Deux magistrates instructrices de la Juridiction nationale de lutte contre le crime organisé (Junalco) ont ordonné ce renvoi jeudi dernier, a appris l'AFP mardi de sources proches du dossier.
Ces Philippins, âgés de 30 à 55 ans, sont soupçonnés d'avoir importé et transporté de la cocaïne et d'avoir participé à une entente en vue de ce trafic de stupéfiants.
Le 1er août, le parquet de Paris avait requis un procès pour ces 13 Philippins.
- Faux plafond -
Le 1er octobre 2021, plus d'une tonne de cocaïne avait été retrouvée dans le faux plafond de la salle de sport de ce vraquier voguant dans la Manche et immobilisé par les autorités.
Dix jours plus tard, un commando armé avait fait irruption sur le cargo, alors à quai à Dunkerque, manifestement à la recherche de la cargaison restante.
Le bateau avait ensuite repris la mer jusqu'à Rotterdam (Pays-Bas): là, une nouvelle fouille des enquêteurs néerlandais le 26 octobre 2021 avait mis au jour 520 kilos supplémentaires, cachés sous de la magnésie.
Il est apparu au cours de l'enquête qu'au total, 3,6 tonnes de cocaïne ont été chargées sur le navire Trudy, dont 2,5 tonnes déchargées sur sa route, selon l'ordonnance de mise en accusation dont l'AFP a eu connaissance mardi.
La valeur de la marchandise est estimée à "plusieurs millions d'euros", précise le document.
- Photographies incriminantes -
La cocaïne, qui provenait du Pérou, présentait "un taux de pureté particulièrement élevé", avait indiqué le parquet dans son réquisitoire définitif que l'AFP avait pu consulter en août.
Cette opération a "induit nécessairement une logistique que seule une organisation criminelle de grande ampleur est capable de mettre en œuvre" avec "l'implication d'un nombre très important de personnes", ont souligné les juges d'instruction.
Le chargement, au Brésil, et le stockage de ces 3,6 tonnes de cocaïne sur le Trudy "n'a été possible que par la légèreté, voire l'incompétence" du capitaine roumain et de son premier officier russe, notent-elles.
Cependant, aucune connaissance ou participation au trafic n'a pu être retenue contre eux.
Les juges ont donc décidé d'un non-lieu en leur faveur, comme pour cinq autres membres de l'équipage, suivant ainsi les réquisitions du parquet.

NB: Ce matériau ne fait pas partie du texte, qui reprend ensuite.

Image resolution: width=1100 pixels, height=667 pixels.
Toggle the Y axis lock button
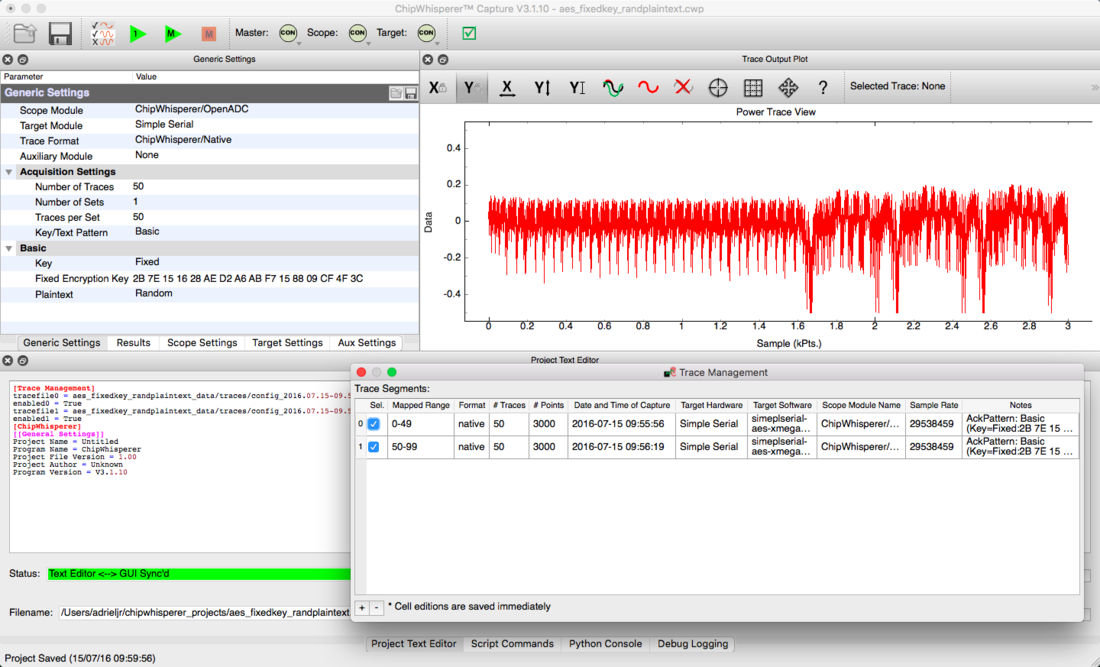pyautogui.click(x=470, y=88)
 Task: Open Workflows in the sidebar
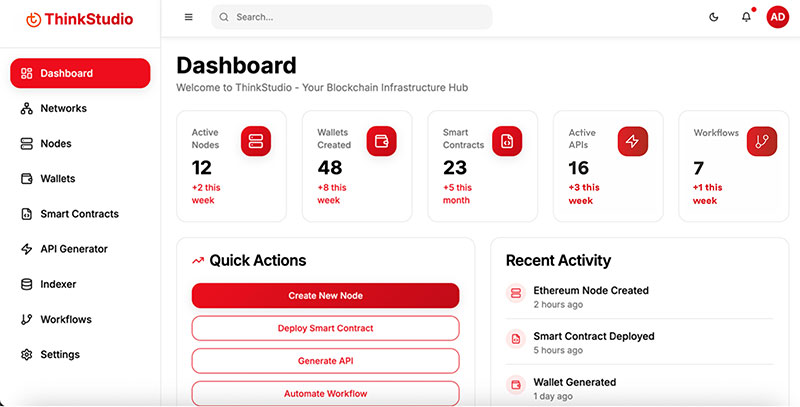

Initialement, 20 personnes avaient été mises en examen en 2021 dans ce dossier.
"Mon client, ingénieur-mécanicien sur ce navire, avait été incarcéré avec l'intégralité de l'équipage sans distinction aucune. La justice a enfin reconnu son innocence", s'est félicité auprès de l'AFP Me Julien Fresnault, avocat d'un ressortissant russe qui sollicitera "naturellement l'indemnisation de cette détention injustifiée".
Selon les juges, "c'est surtout l'exploitation des téléphones et supports numériques saisis sur les marins et dans leurs cabines qui a permis d'accélérer l'enquête", aux ramifications internationales.
Des photographies ont notamment été retrouvées, montrant au total "sept marins manipulant tout sourire des sacs de cocaïne". Sur d'autres photos, qui "ont circulé entre des membres de l'équipage", on voit "de très fortes sommes d'argent philippin, attestant de juteuses rétributions ou promesses de rétribution dont ont bénéficié les membres de l'équipage" du navire, qui devait se rendre à Anvers, en Belgique.
"Après quatre années de détention provisoire isolé à des milliers de kilomètres des siens, mon client n'espère plus qu'une chose: être entendu et équitablement jugé pour que ce cauchemar prenne fin", a déclaré de son côté à l'AFP Me Fares Aidel Sehili, conseil d'un agent d'entretien philippin.